Personne de sensé ne prétendrait qu’il s’agit d’une façon rationnelle d’organiser une économie. La plupart des économistes traditionnels soutiennent que des gens comme Jeff Bezos n’ont pas vraiment autant de pouvoir que nous le pensons. Les décisions d’Amazon sont, selon eux, entièrement déterminées par les tendances plus larges du marché. Bezos ne prend pas de décisions ; le marché le fait.

Pourtant, dans un monde caractérisé par des niveaux extrêmes d’inégalité, des taux élevés de concentration du marché et une mainmise des entreprises sur l’État, ce point de vue devient beaucoup plus difficile à défendre. Alors que dix hommes pourraient perdre presque tout ce qu’ils ont et être encore plus riches que presque tout le monde sur la planète, il est absurde de prétendre qu’ils ne contrôlent pas parce que le marché l’est.

Ces hommes sont le marché – littéralement, dans le cas de Jeff Bezos.

Si Bezos décide qu’il veut perfectionner les vols spatiaux commerciaux, c’est ainsi que les rares ressources de l’humanité seront utilisées dans un avenir prévisible. tout comme si Amazon décidait de réduire sa masse salariale, les revenus des plus démunis chuteraient, tandis que les profits des plus aisés augmenteraient.

L’inégalité n’est pas seulement importante parce qu’elle est injuste ; l’inégalité compte parce que la richesse de ceux qui sont en haut dépend de la pauvreté de ceux qui sont en bas.

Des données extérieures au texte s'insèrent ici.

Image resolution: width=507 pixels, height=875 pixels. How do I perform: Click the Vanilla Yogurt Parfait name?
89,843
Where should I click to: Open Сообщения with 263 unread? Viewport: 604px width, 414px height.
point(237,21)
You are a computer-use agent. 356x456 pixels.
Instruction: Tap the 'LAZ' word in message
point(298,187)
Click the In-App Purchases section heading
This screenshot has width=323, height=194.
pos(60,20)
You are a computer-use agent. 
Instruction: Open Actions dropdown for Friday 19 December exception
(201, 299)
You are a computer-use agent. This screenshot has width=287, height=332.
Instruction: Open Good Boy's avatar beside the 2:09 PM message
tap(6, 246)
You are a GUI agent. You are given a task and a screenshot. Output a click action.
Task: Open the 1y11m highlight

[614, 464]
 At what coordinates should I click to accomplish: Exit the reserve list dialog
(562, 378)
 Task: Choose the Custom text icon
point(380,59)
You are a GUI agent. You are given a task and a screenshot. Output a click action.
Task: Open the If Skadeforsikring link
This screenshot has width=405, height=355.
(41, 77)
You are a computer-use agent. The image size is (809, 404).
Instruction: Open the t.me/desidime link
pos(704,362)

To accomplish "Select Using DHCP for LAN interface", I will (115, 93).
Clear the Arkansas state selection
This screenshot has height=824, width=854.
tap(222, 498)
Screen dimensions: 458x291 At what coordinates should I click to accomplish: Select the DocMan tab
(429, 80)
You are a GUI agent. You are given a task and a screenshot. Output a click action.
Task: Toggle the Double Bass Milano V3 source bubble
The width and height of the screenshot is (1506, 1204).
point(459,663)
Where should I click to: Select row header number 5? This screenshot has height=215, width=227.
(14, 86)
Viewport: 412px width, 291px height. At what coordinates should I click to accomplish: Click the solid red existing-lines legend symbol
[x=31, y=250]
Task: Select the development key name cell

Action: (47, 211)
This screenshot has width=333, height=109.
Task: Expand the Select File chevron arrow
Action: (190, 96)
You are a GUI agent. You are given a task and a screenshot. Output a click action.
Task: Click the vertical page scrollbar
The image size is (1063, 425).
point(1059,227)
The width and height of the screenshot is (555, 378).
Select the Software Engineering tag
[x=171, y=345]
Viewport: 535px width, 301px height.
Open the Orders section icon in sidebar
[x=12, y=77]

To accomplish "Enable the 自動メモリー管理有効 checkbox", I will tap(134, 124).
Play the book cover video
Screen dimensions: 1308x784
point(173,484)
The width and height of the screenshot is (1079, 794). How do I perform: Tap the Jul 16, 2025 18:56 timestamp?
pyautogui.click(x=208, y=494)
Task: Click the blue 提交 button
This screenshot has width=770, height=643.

Oxfam insiste précisément sur ce point dans le rapport de cette année, affirmant que “l’inégalité extrême est une forme de violence économique, où les politiques et les décisions politiques qui perpétuent la richesse et le pouvoir de quelques privilégiés entraînent un préjudice direct pour la grande majorité des gens ordinaires à travers le monde et la planète elle-même.

Nulle part cela n’a été plus clair que dans les réponses de nos gouvernements et de nos banques centrales à la pandémie qui ont injecté des milliards de dollars dans les poches des riches, tout en laissant les plus démunis se débrouiller seuls.

Alors la prochaine fois que quelqu’un vous dira que Jeff Bezos a gagné son argent et qu’il devrait pouvoir le dépenser comme il veut, rappelez-lui qu’il ne l’a pas gagné ; il l’a extraite du gouvernement, de l’environnement et de ses travailleurs.